Lenders will also measure your ability to repay by calculating your business’s debt service coverage ratio (DSCR). DSCR is a ratio that compares the amount of cash a business has available to the debt it has taken on. It is calculated by dividing your net operating income by your annual debt obligation.
DSCR = Net Operating Income / Annual Debt Obligation
Net operating income is your business’s annual revenue minus your cost of goods sold (COGS) and your operating expenses (not including taxes or interest payments). Annual debt obligation includes payments on all business obligations that you currently have as well as the loan that you’re applying for. Lenders will want a DSCR of at least 1.15, but more typically 1.25 and above (anything under 1 means negative cash flow).
Required documents vary based on the lender and the loan product. You’ll want to check the criteria prior to applying, but it’s likely you’ll need:
- Tax EIN (tax returns)
- Financial statements (balance sheet, income statement, cash flow statement)
- Bank statements
Once approved for the loan, you will want to analyze the loan offer to make sure it meets your business needs.

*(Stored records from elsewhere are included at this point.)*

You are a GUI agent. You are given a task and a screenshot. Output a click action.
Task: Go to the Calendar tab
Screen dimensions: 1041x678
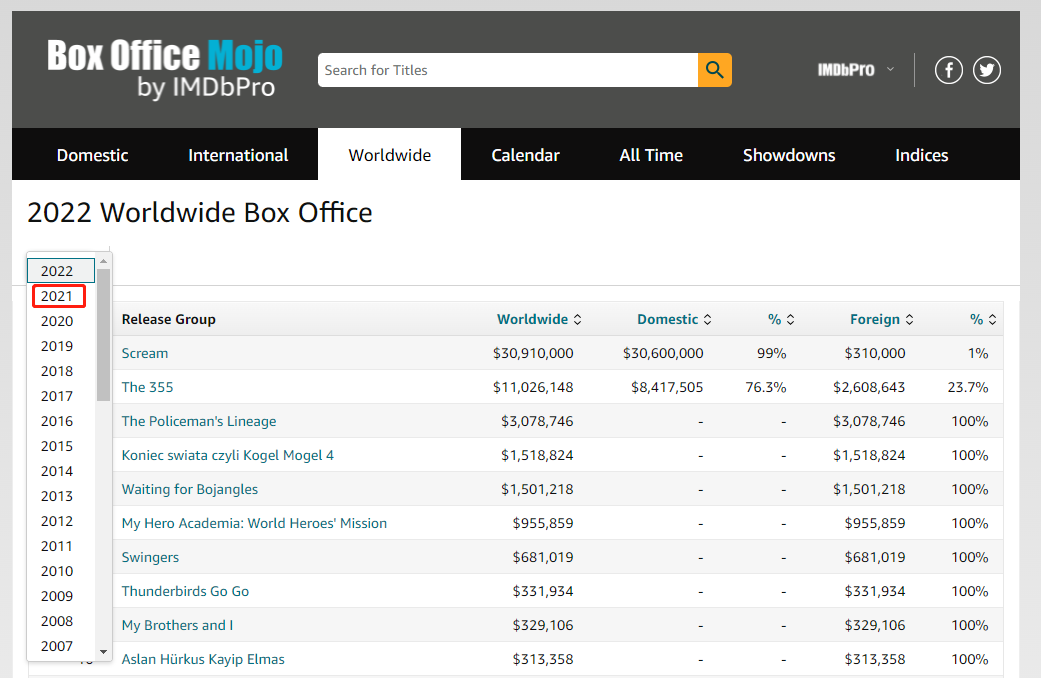(525, 155)
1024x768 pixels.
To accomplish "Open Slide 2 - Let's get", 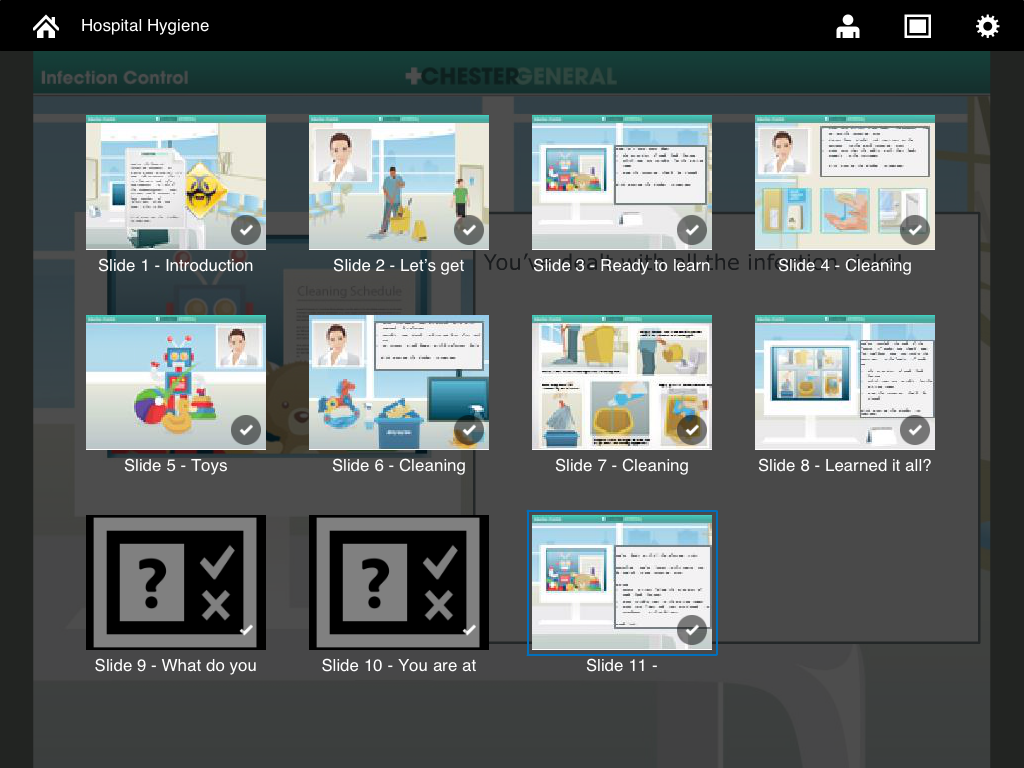I will pos(398,182).
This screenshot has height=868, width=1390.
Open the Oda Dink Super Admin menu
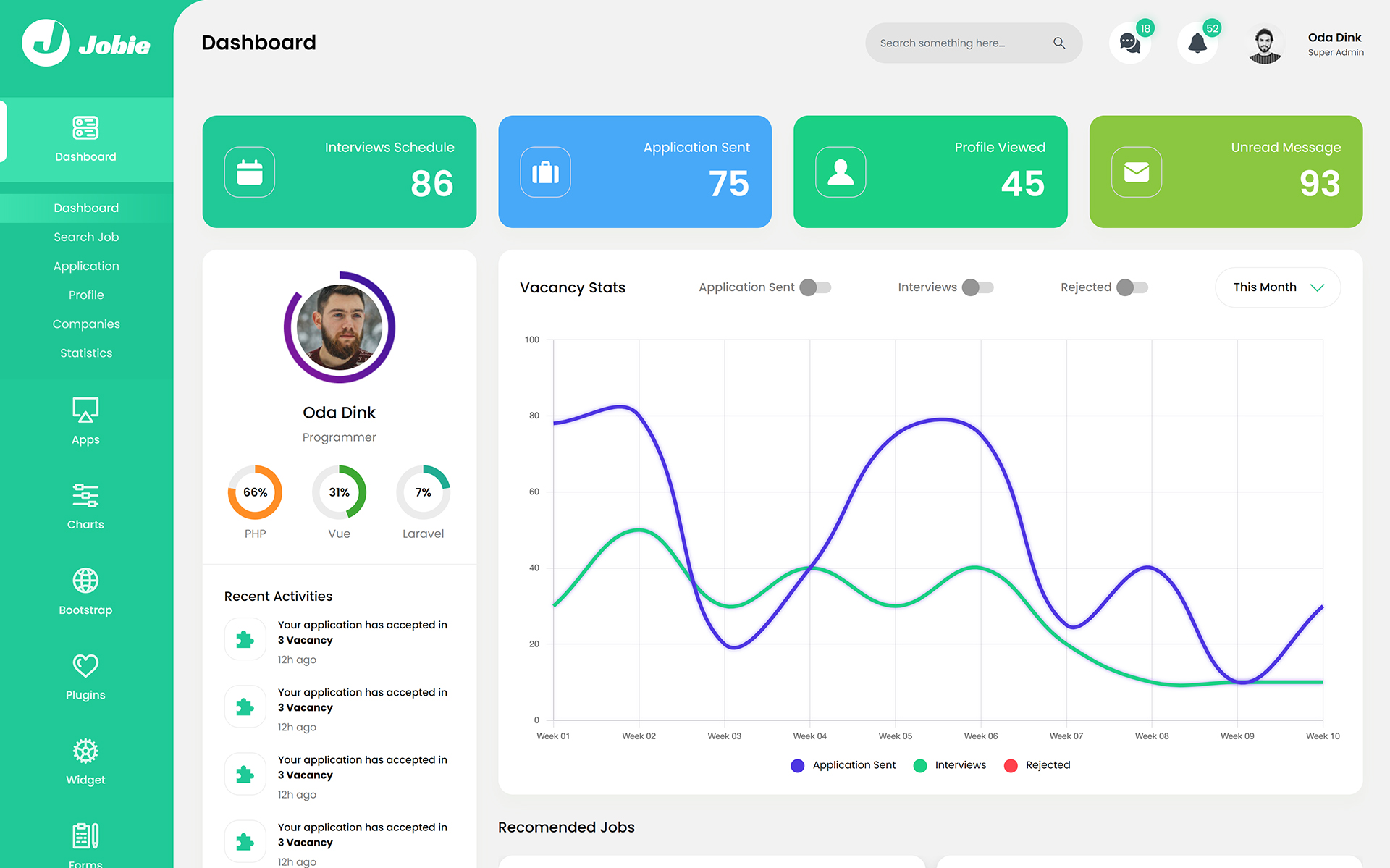(1334, 43)
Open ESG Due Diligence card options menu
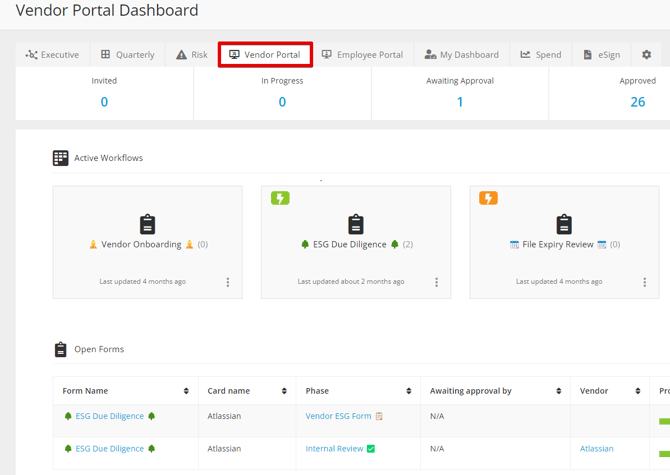 [436, 282]
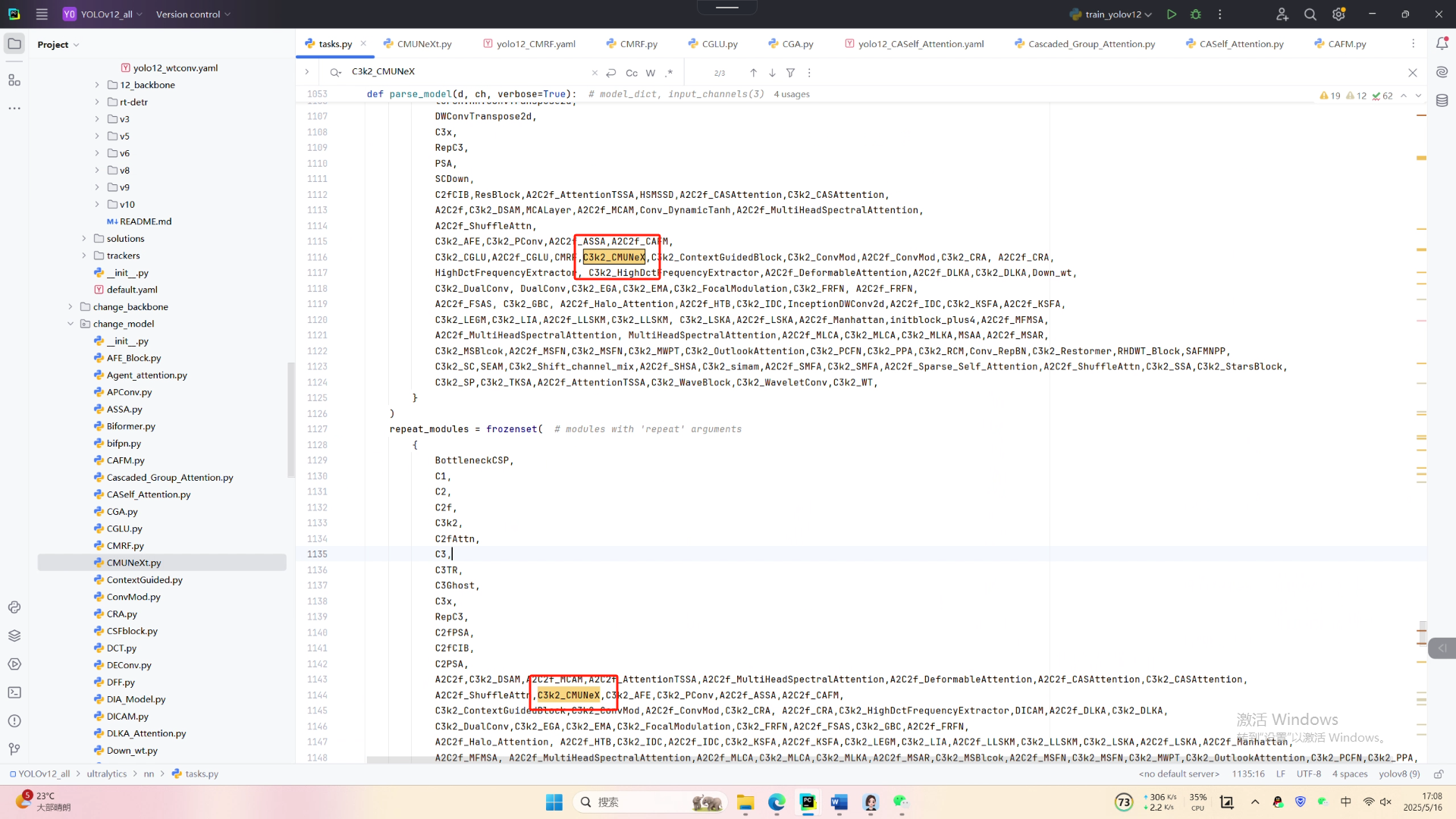
Task: Open the Python Packages tool window
Action: (14, 635)
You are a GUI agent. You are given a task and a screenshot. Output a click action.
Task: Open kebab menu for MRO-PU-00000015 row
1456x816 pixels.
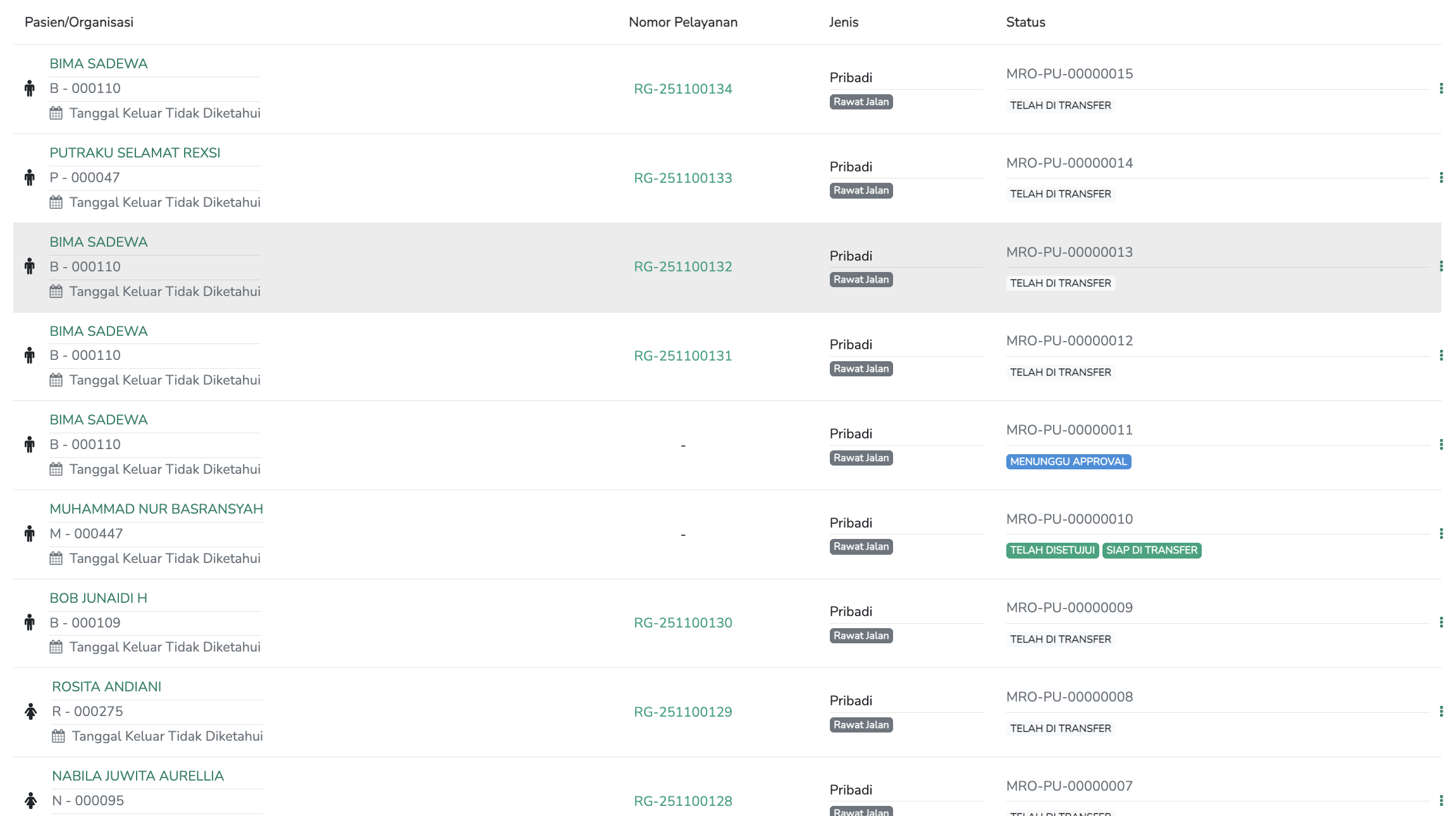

You should evaluate the Annual Percentage Rate (APR). This is a calculation of interest, taking into consideration all other fees associated with the small business loan. As such, it reflects the true cost of the loan. You will also want to make sure the repayment terms work for you and your business.
Once the terms meet your satisfaction, sign the required paperwork and you will be on your way to achieving the next chapter of your business aspirations.